### Passage given
--- BEGIN ---

Time Out lifts the lid on some of the UK capital’s great unknown and unexpected treasures
Time Out Dubai staff
Time Out lifts the lid on some of the UK capital’s great unknown and unexpected treasures housed within some of its more novel institutions.
Natural History Museum: Spirit Collection Where can you see a squid that’s longer than a bus? One so huge that its ghostly white body looks like the encephalitic brain of a giant and its sprawling tentacles look like they could strangle an entire Cub Scout troop? The mighty Archie is the centrepiece of the Natural History Museum’s Spirit Collection – an archive of 22 million creatures – all preserved in a dizzying array of jars and tanks. Arranged over seven floors of a working laboratory, the collection is only partially open to the public through a daily tour, which takes in Archie’s basement lair.

--- END ---

### Records

--- BEGIN ---

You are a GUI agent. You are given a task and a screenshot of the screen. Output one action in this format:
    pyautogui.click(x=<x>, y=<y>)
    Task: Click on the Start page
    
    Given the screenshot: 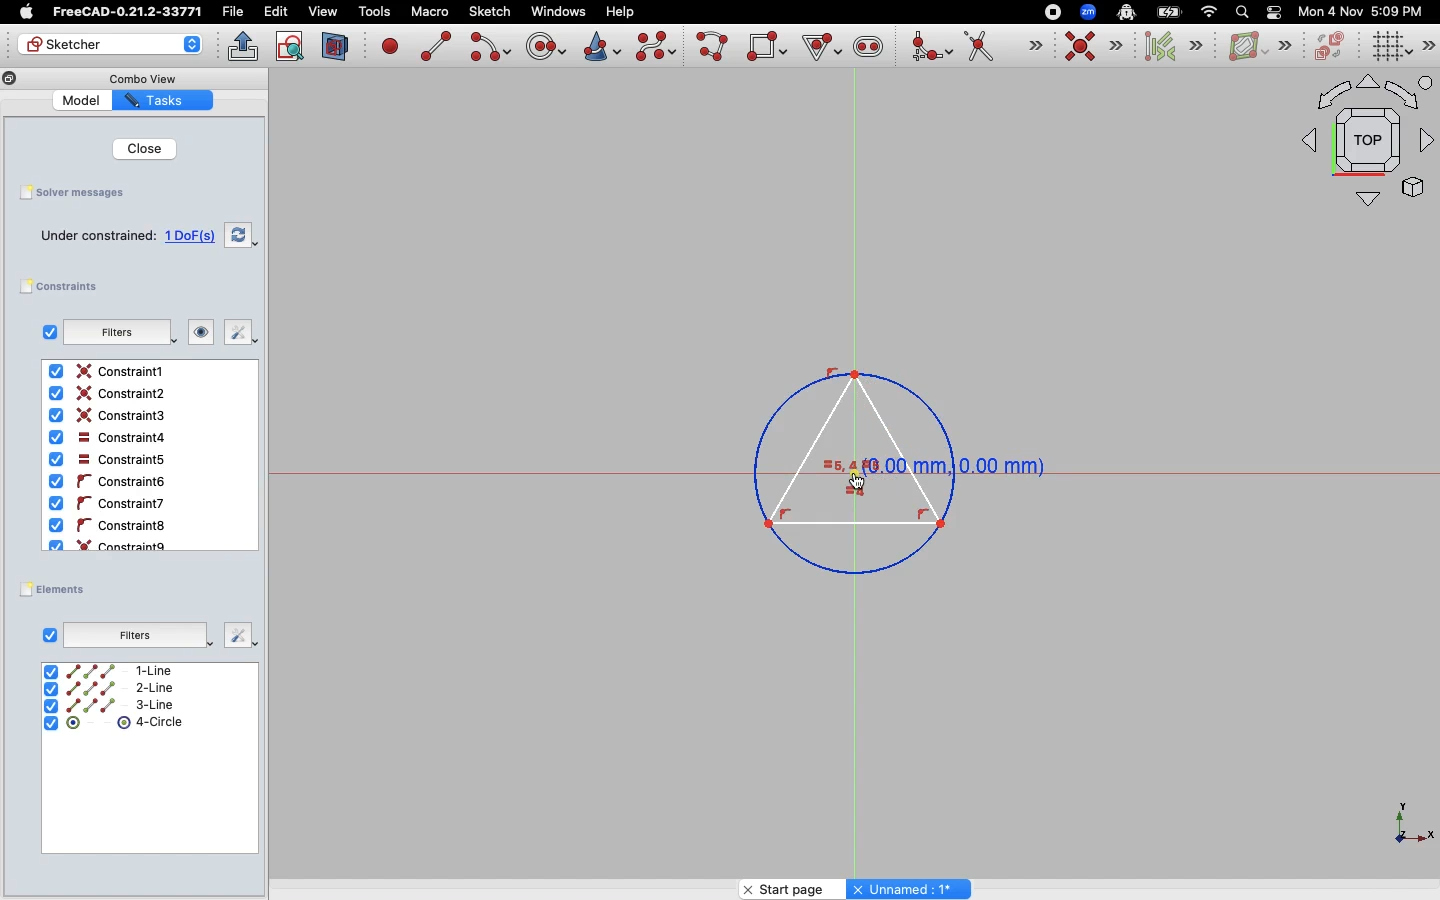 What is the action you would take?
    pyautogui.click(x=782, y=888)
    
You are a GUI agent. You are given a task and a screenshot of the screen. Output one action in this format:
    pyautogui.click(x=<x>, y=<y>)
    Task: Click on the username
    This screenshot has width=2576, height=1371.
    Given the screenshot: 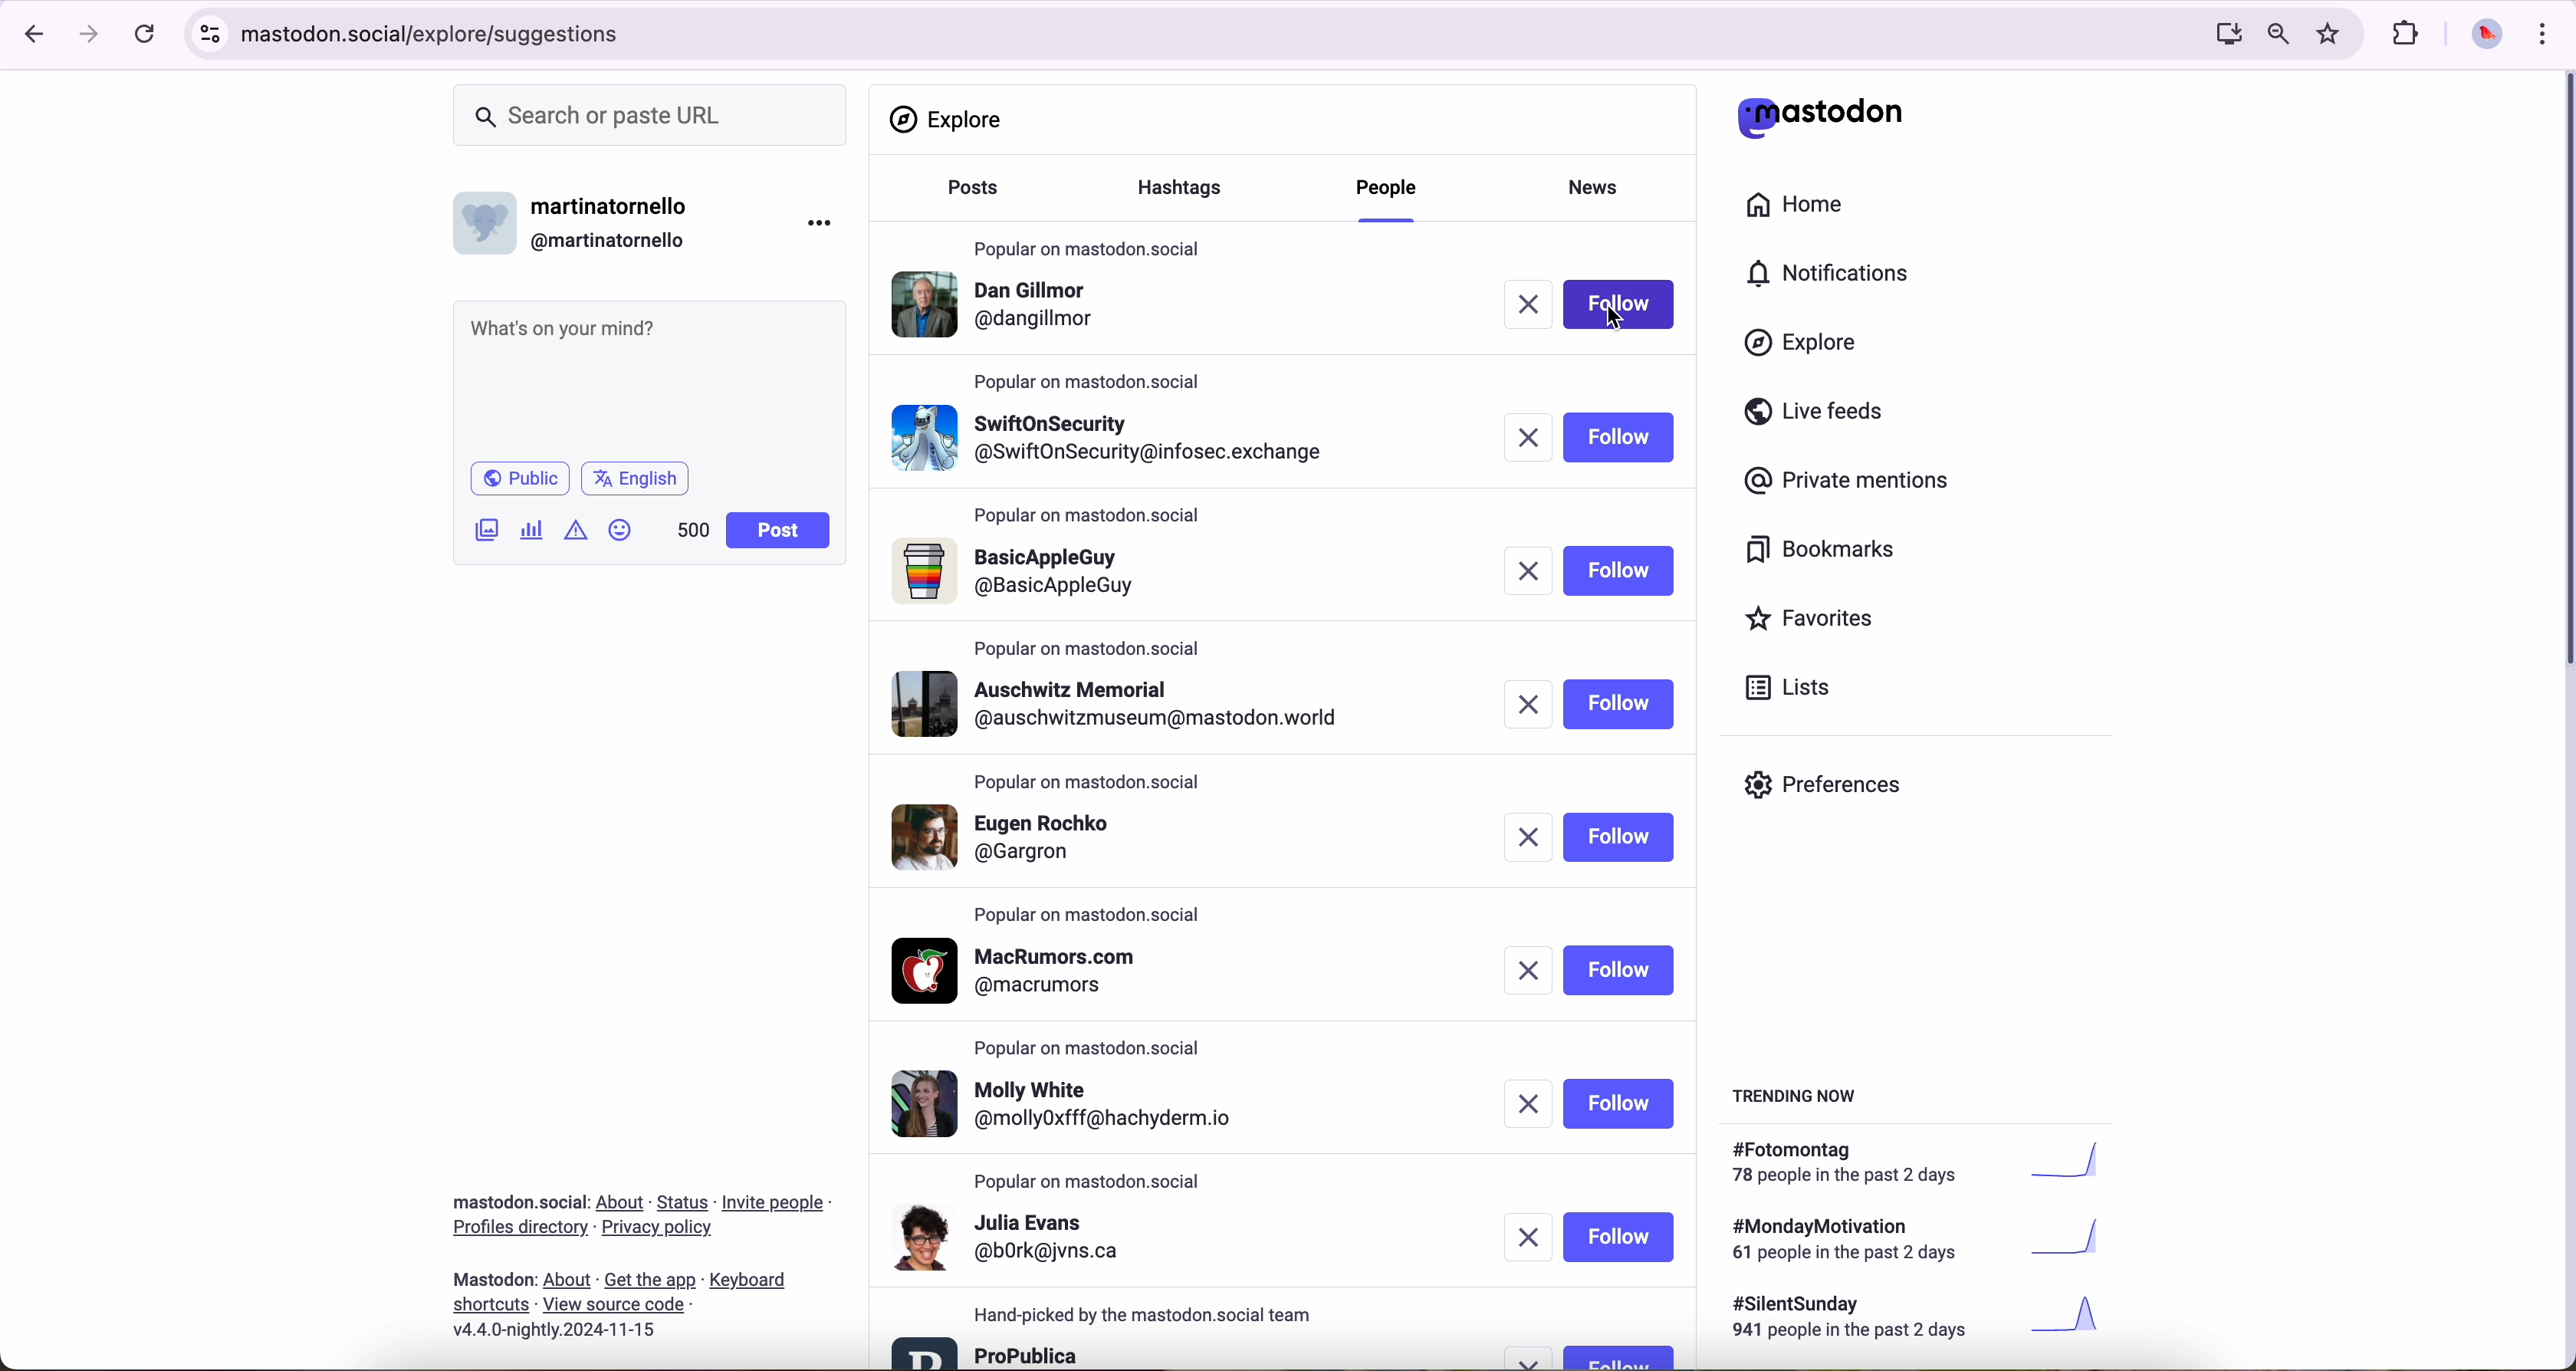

--- END ---

### Tasks to complete
a – According to the passage on the UK capital's hidden treasures, how many creatures does the Natural History Museum's Spirit Collection hold?
b – Summarize the passage on the UK capital's hidden treasures in two sentences.
c – Print the passage on the UK capital's hidden treasures between "Natural History Museum: Spirit" and "Archie’s basement lair.", inclusive.
The material has no connection to the text.

### Worked solutions
a – 22 million.

b – Time Out reveals little-known treasures held in some of the UK capital's more novel institutions. One is the Natural History Museum's Spirit Collection, an archive of 22 million preserved creatures centered on a giant squid named Archie, which is only partly open to the public through a daily tour.

c –
Natural History Museum: Spirit Collection Where can you see a squid that’s longer than a bus? One so huge that its ghostly white body looks like the encephalitic brain of a giant and its sprawling tentacles look like they could strangle an entire Cub Scout troop? The mighty Archie is the centrepiece of the Natural History Museum’s Spirit Collection – an archive of 22 million creatures – all preserved in a dizzying array of jars and tanks. Arranged over seven floors of a working laboratory, the collection is only partially open to the public through a daily tour, which takes in Archie’s basement lair.